Back story is like Above The Law got signed to Ruthless Records (NWA/Eazy-E's label) around the time 100 Miles & Runnin' came out, and just after the D.O.C. was in the car accident, iirc. You can tell, on the first album, without looking for the date by the structure of the album. Ruthless was trying to do something specific with their pre-NWA break up signed artists, with crew songs at the end, etc etc. Blood Of Abraham and those post-break up guys don't count because Ruthless just got weird - outside of Bone Thugs of course - after that. Eazy didn't really have any idea without Dre and Cube. What I am trying to get at, more than that, is that this is when you can start to see the evolution of Dr. Dre's production career. People have always said that he has these sort of ghost-producers, guys who are coming up with skeleton beats, and Dre just knows how to take an outline and fill it in well (at least well enough to be mainstream and sell gazillions of records).
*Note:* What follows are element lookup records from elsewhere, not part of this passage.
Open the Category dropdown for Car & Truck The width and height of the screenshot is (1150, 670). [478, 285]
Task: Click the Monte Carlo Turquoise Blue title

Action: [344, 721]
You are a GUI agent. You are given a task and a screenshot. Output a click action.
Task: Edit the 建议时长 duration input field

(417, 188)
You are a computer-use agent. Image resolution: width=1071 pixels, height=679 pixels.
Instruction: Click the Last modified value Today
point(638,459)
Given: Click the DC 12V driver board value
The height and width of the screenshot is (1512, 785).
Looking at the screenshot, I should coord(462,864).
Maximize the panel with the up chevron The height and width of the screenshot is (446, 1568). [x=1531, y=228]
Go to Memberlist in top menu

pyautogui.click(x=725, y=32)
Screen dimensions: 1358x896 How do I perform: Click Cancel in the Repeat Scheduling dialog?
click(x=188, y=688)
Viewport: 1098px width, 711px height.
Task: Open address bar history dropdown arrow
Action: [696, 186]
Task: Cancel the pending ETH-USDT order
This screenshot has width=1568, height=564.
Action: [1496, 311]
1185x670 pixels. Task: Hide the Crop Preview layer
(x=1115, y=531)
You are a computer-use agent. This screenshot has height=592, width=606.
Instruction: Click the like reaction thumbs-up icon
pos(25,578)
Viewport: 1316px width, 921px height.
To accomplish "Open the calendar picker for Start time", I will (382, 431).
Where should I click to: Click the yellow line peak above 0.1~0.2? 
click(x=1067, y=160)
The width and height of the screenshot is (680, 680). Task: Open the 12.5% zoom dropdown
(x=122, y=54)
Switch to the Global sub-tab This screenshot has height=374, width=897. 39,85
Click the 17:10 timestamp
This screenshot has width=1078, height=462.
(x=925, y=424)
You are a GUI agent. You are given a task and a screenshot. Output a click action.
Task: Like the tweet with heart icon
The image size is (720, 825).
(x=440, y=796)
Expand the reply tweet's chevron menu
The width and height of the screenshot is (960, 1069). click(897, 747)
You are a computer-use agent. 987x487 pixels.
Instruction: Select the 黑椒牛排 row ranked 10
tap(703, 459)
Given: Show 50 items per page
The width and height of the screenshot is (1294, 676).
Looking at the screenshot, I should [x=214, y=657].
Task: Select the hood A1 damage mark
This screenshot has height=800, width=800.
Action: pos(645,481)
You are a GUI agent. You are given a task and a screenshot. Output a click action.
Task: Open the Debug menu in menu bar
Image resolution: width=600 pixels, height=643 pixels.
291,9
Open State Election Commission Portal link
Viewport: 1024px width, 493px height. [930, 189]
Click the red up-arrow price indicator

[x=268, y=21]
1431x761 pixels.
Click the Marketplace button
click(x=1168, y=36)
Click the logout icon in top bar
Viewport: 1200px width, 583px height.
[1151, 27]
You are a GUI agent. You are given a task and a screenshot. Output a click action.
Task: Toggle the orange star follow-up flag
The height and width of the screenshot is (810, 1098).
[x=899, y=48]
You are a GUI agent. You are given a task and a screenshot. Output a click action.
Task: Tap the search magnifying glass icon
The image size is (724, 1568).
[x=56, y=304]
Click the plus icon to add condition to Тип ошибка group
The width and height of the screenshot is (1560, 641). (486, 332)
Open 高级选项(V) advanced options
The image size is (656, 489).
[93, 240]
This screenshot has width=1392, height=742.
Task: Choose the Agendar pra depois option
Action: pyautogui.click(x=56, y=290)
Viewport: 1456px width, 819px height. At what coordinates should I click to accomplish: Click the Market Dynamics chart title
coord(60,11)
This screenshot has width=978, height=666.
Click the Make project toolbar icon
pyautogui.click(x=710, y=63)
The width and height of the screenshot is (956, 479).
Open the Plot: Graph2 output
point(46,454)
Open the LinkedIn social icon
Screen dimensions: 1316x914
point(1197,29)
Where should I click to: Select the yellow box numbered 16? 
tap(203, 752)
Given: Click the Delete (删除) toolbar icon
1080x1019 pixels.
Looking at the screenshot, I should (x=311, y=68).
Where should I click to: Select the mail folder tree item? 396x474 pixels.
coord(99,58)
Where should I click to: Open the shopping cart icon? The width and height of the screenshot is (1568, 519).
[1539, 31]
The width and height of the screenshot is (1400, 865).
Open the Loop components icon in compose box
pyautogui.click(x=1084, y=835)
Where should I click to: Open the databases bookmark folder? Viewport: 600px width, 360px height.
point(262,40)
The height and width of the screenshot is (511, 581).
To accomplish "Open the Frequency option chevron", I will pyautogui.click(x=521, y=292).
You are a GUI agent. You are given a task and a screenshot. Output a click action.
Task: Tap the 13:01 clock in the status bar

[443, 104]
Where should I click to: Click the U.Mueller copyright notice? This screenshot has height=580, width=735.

Well, Straight Outta Compton wasn't really anything dynamic production-wise, but after that, after Ice Cube left, Dre got real good at producing. Like his drums were different, he was using these deep funk gloom Moog lines, and this is something that, at least for the Efil4Zaggin and partly into The Chronic, can be directly attributed to Cold 187um. He had a particular style, esp on their first album, Livin Like Hustlers (which, fwiw, had a song called Ballin like two decades before half these fools were yelling that). But it was still unbalanced, and was generally jumbled sounding.
Anyhow, Time Will Reveal is an ATL album from after their days at Ruthless, when they were signed to Tommy Boy, during a weird part of West Coast rap where guys had kind of figured out what worked and what sold, and everyone was trying to make gangsta albums to make a quick buck. But what's different about this is that it's almost like post-west coast rap. Above The Law, here in my opinion, came out with an album well after people really were paying attention to their records that sounds like an 'I don't care' sort of attitude, but not completely. The synths creep around like no other album from that time period. Stuff that shouldn't be put together on a song is put together here, and it works. I've been listening to the single 100 Spokes non stop since finding this, and it's crazy. Like a demo, it has parts where you can imagine there should be more vocals, namely the end of the first verse, and the bridge. There is a girl singing in a style that shouldn't fit the sound. The synth is a low end key preset on what sounds like a Microkorg, which, being that it was put out in 96 may or may not be correct, as I'm not sure how long that keyboard has been around, that fuzzes around another wobbly banged out two or three keys from a more normal sounding piano. I'm gushing now and realize people probably won't make it this far, but whatever. These are the things I hold dear, and nostalgia is as significant as any other reason to like things like music.